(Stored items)
----
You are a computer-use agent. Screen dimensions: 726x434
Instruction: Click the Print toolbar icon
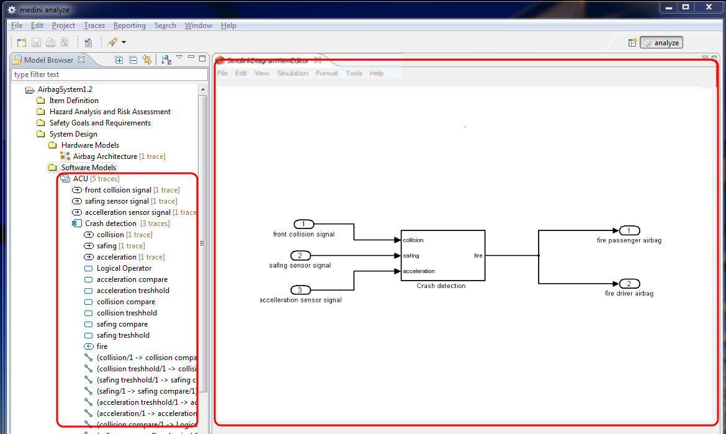pos(50,43)
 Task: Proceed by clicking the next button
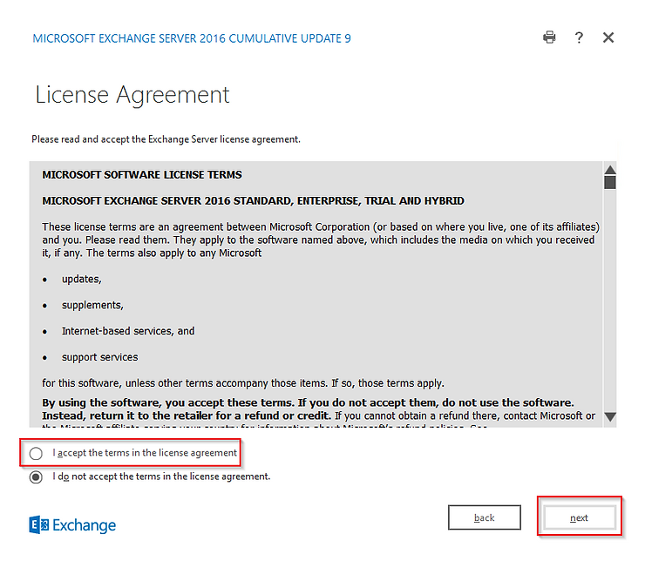pos(579,517)
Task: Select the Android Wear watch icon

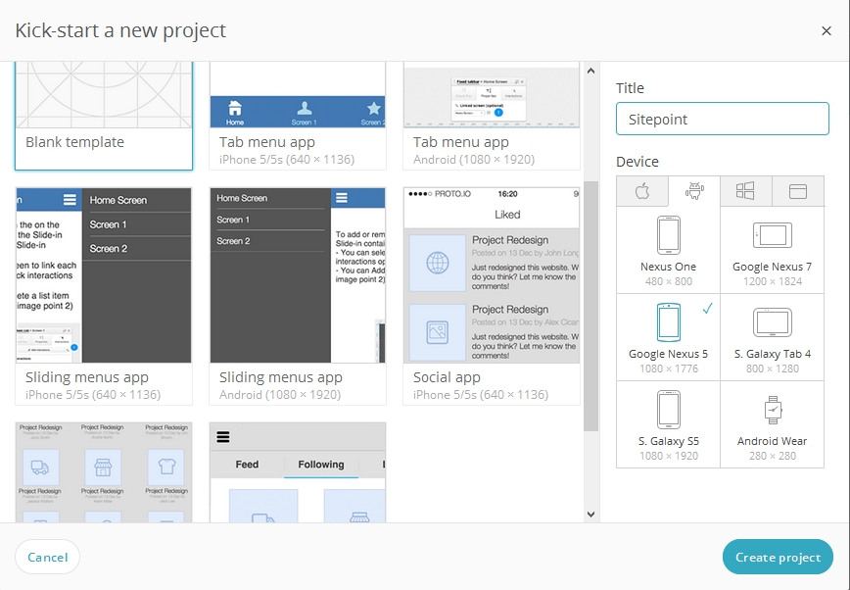Action: pos(772,409)
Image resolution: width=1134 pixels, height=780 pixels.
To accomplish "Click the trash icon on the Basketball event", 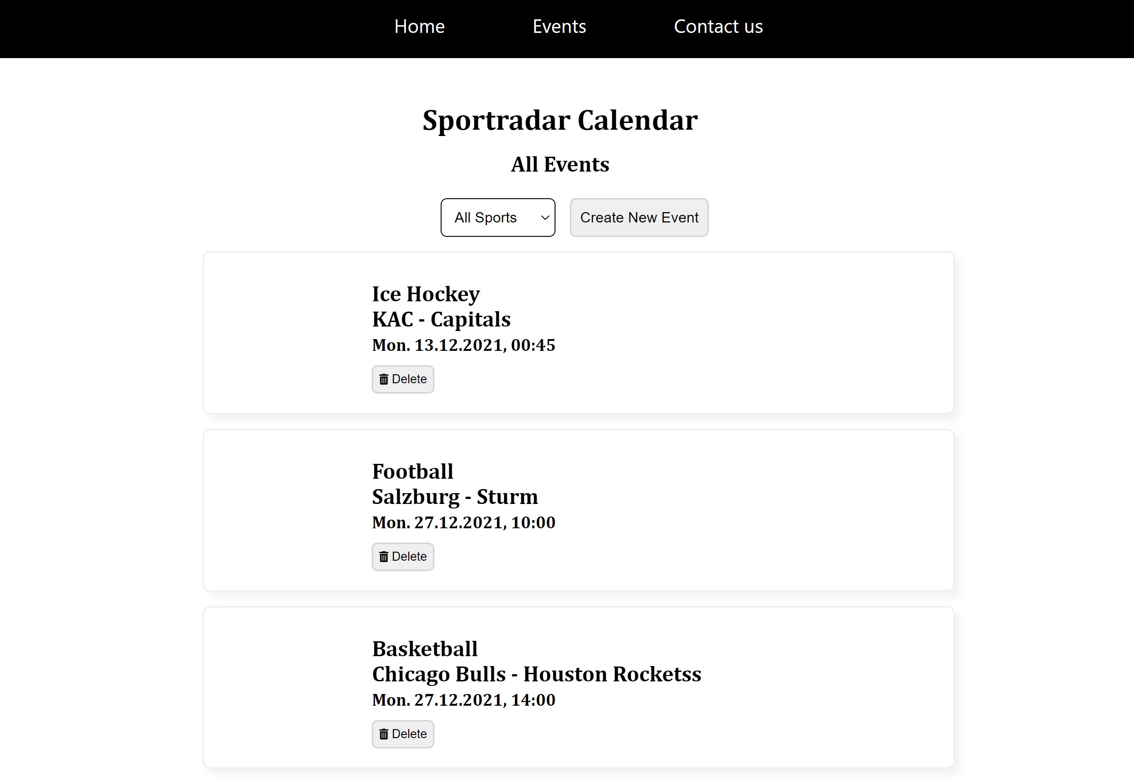I will 384,734.
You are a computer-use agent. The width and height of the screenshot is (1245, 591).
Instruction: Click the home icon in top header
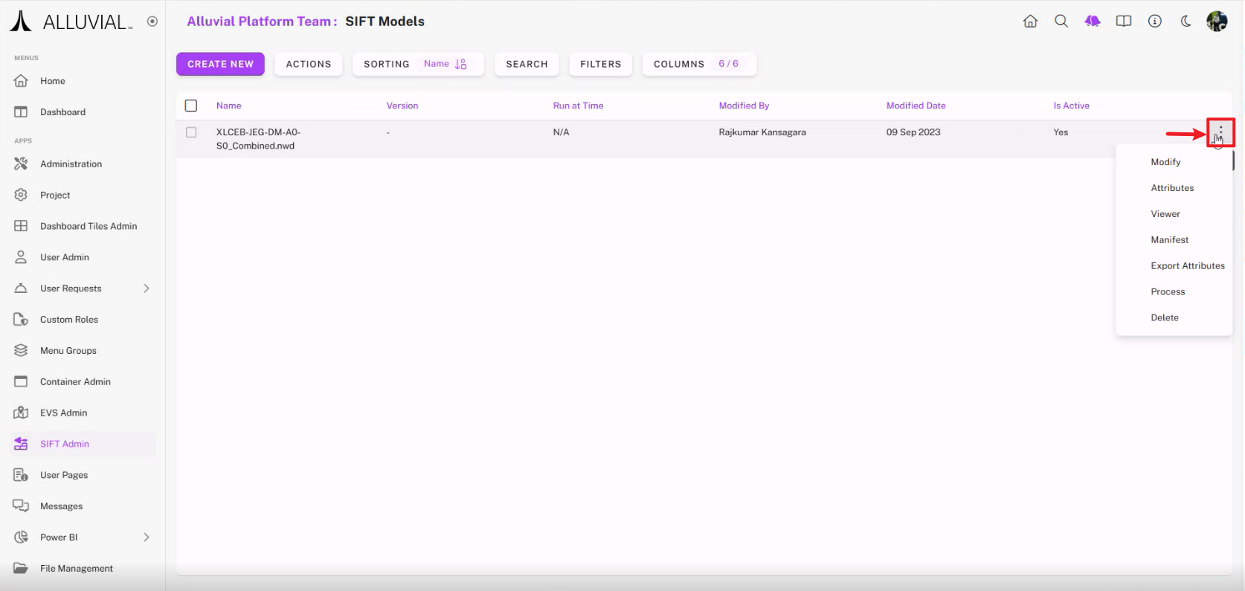tap(1030, 22)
----
*EXERCISE BRIEF*.
The line holding "Instruction: Click the Print toolbar icon" starts the copy and the line holding "Image resolution: width=1134" ends it. Repeat those two lines above and all between them exactly, leaving out pictures.

*TASK RESULT*.
Instruction: Click the Print toolbar icon
pos(50,43)
 Task: Proceed by clicking the next button
pos(579,517)
Task: Select the Android Wear watch icon

Action: pos(772,409)
Image resolution: width=1134 pixels, height=780 pixels.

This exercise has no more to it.